Problème - Recopiez les enregistrements ci-dessous en remplaçant « Valkosipuli » par « Sipuli », sans rien modifier d'autre.

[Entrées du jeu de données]
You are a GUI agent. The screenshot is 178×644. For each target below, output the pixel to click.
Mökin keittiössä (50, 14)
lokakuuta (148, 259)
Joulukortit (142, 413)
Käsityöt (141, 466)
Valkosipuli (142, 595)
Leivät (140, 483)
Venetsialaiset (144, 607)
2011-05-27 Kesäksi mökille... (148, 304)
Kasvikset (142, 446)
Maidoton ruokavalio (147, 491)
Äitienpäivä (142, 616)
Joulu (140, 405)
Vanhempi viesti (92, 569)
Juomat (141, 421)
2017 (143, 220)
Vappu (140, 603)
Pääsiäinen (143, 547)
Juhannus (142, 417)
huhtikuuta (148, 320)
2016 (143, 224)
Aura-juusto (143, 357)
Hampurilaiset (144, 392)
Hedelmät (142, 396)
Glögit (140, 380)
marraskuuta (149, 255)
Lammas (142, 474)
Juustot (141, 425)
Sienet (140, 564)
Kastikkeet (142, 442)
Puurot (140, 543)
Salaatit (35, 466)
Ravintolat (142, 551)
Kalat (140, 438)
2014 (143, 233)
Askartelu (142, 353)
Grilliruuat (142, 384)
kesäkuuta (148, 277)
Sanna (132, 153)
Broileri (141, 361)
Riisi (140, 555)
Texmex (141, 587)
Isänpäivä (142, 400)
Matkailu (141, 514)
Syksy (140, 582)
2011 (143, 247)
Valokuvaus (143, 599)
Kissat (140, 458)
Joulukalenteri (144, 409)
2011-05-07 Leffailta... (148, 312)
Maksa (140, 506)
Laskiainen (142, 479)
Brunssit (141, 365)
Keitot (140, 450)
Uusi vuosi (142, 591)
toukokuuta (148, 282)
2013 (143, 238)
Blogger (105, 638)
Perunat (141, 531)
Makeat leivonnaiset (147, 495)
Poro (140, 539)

Tâche accomplie -
You are a GUI agent. The screenshot is 178×644. For each target below, output the pixel to click.
Mökin keittiössä (50, 14)
lokakuuta (148, 259)
Joulukortit (142, 413)
Käsityöt (141, 466)
Sipuli (142, 595)
Leivät (140, 483)
Venetsialaiset (144, 607)
2011-05-27 Kesäksi mökille... (148, 304)
Kasvikset (142, 446)
Maidoton ruokavalio (147, 491)
Äitienpäivä (142, 616)
Joulu (140, 405)
Vanhempi viesti (92, 569)
Juomat (141, 421)
2017 (143, 220)
Vappu (140, 603)
Pääsiäinen (143, 547)
Juhannus (142, 417)
huhtikuuta (148, 320)
2016 (143, 224)
Aura-juusto (143, 357)
Hampurilaiset (144, 392)
Hedelmät (142, 396)
Glögit (140, 380)
marraskuuta (149, 255)
Lammas (142, 474)
Juustot (141, 425)
Sienet (140, 564)
Kastikkeet (142, 442)
Puurot (140, 543)
Salaatit (35, 466)
Ravintolat (142, 551)
Kalat (140, 438)
2014 (143, 233)
Askartelu (142, 353)
Grilliruuat (142, 384)
kesäkuuta (148, 277)
Sanna (132, 153)
Broileri (141, 361)
Riisi (140, 555)
Texmex (141, 587)
Isänpäivä (142, 400)
Matkailu (141, 514)
Syksy (140, 582)
2011 (143, 247)
Valokuvaus (143, 599)
Kissat (140, 458)
Joulukalenteri (144, 409)
2011-05-07 Leffailta... (148, 312)
Maksa (140, 506)
Laskiainen (142, 479)
Brunssit (141, 365)
Keitot (140, 450)
Uusi vuosi (142, 591)
toukokuuta (148, 282)
2013 (143, 238)
Blogger (105, 638)
Perunat (141, 531)
Makeat leivonnaiset (147, 495)
Poro (140, 539)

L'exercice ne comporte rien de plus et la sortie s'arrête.